The first thing we did was learn CPR, which is learning how to resuscitate someone when they stop breathing. We each had a dummy to practice on, we had to do thirty chest compressions to two breaths. It’s quite the workout because you had to push a third into a person’s chest. You no longer check for the pulse anymore because sometimes it is hard to find a person’s pulse. Instead, you check to see if they are breathing by putting your ear to their mouth to feel any breath and touch their chest. I learnt that you stop resuscitating when help arrives or you are physically incapable of continuing or it’s too dangerous to continue i.e. maybe the environment is not safe. We also learnt how to use a defibrillator which is practically idiot proof as it comes with audio instructions and pictures.
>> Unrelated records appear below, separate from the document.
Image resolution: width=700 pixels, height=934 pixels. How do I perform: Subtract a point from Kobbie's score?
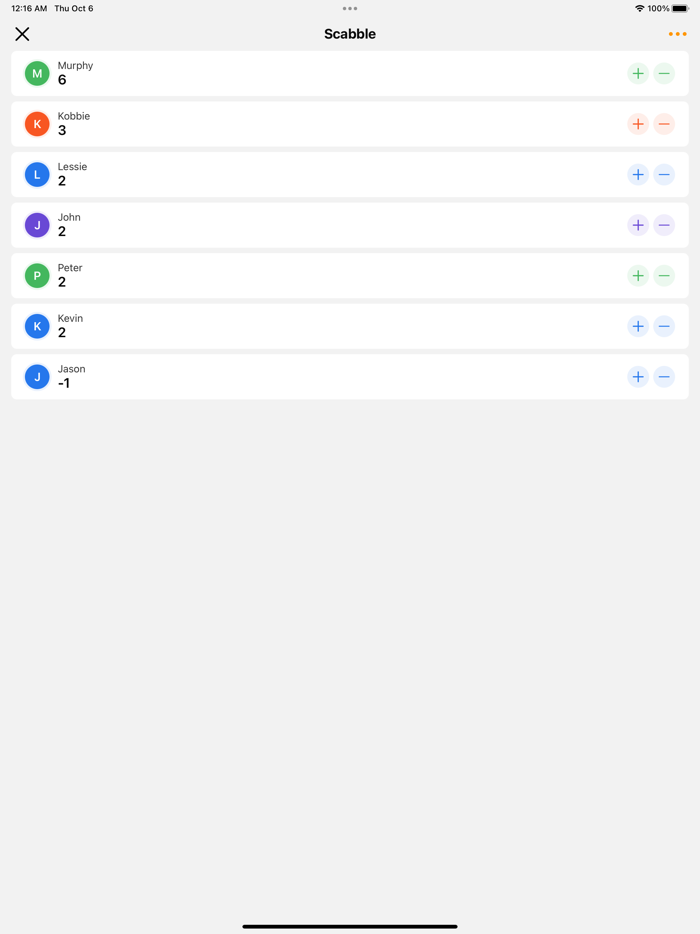(664, 124)
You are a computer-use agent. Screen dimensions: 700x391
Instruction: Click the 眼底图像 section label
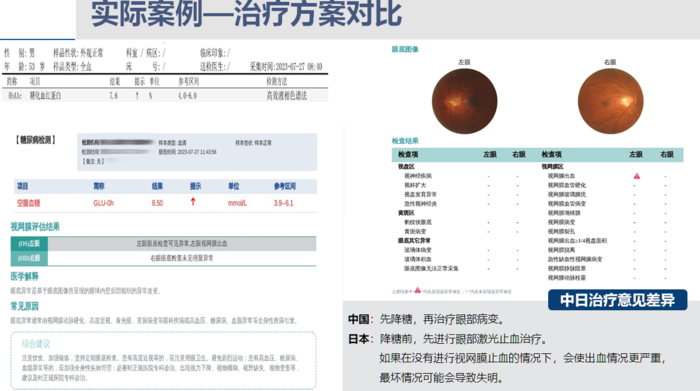(x=405, y=49)

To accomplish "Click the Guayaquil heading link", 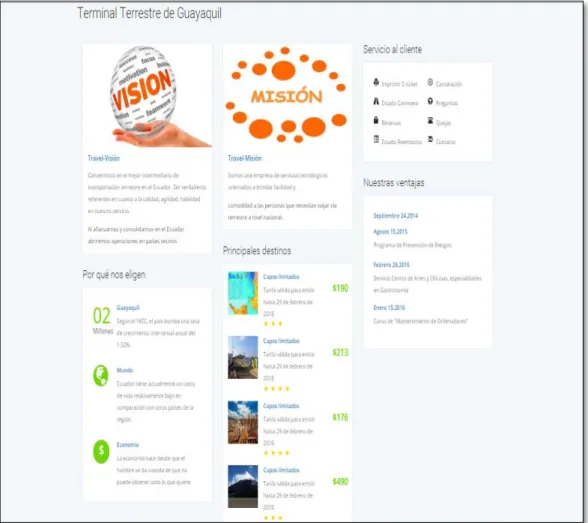I will tap(128, 308).
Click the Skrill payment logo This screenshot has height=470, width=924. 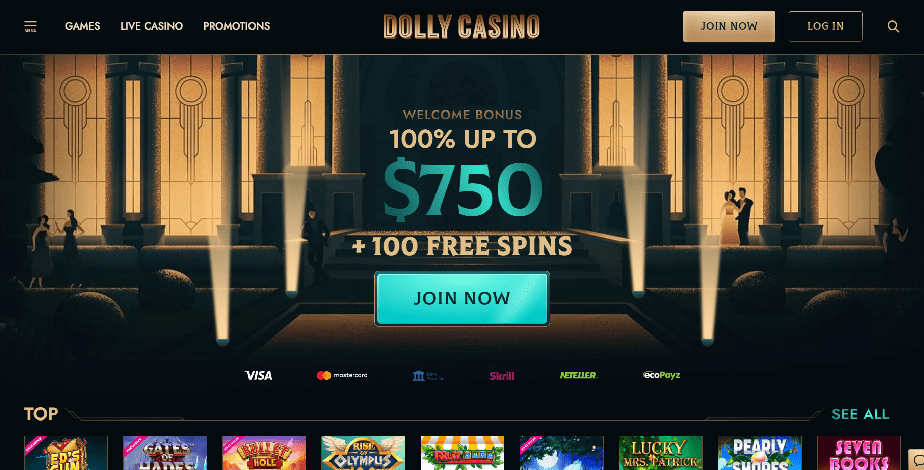502,376
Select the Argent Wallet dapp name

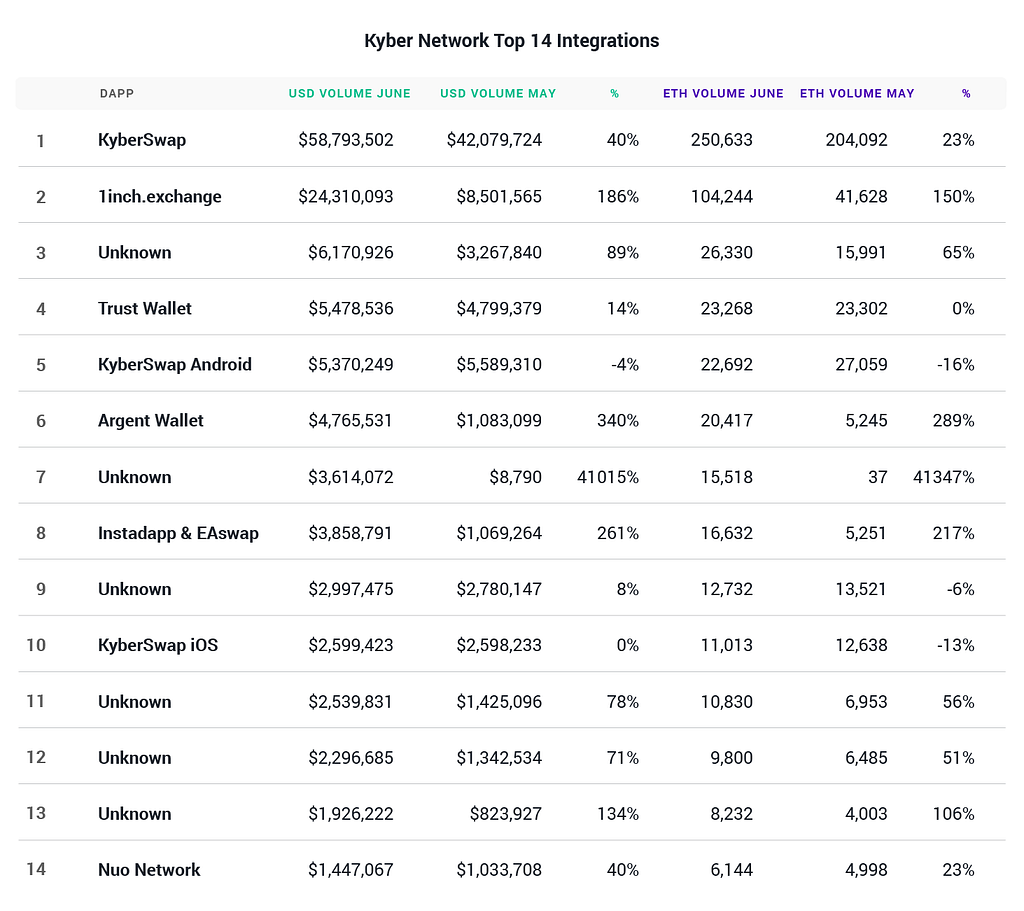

Afterwards, we learnt about a lot of other topics such as hypothermia, poisoning, asthma attacks, diabetes, heart stroke, anaphylaxis, animal bites and car crash injuries. I found it all fascinating and squeamish as the first aid instructor regaled us about the cases he’s seen. He use to a rescue helicopter medic and had served in Iraq.
At the end of the day, we completed a test and we did some role play scenarios. I liked doing the scenarios as it reinforced what we had been learning that day. We were all divided into groups. My group did a scenario where a person had drowned and needed to be resuscitated. So we moved the body away from the “water” and did CPR until the instructor pointed out to us that the defibrillator was on the table.
The next group did a more interesting scenario. We all couldn’t help giggling even though it was meant to be serious. The instructor had asked for a volunteer to play the victim and we walked into a room to hear the sound of a chainsaw. Then we found her lying on the ground holding a toy chainsaw next to a plastic arm! The “victim” said that she had been cutting a tree and accidently cut her arm off. We wouldn’t laugh if it were a real situation but on the day, it just looked so funny.
So the steps in that emergency are:
1. Check for danger- remove the chainsaw and if possible move the casualty because the tree might fall.
2. Call for help – dial the emergency number, use bystanders to call for help or get medical supplies.
3. Reassure the casualty that help is on the way.
4. Bandage the wound- preferably gauze and non-stick bandages or something clean. As blood would be gushing everywhere, bandage tightly with as many bandages as possible.
5. Put amputated arm into a plastic bag or something waterproof and put the bag into some icy water making sure that the limb does not touch any ice.
Overall it was an enjoyable day and I learnt some valuable skills. Like my instructor said, I hope I never have to use those skills. What I particularly remember from the experience is that you need to make sure that you are safe before intervening in an emergency, use common sense and remember that you’re not a doctor.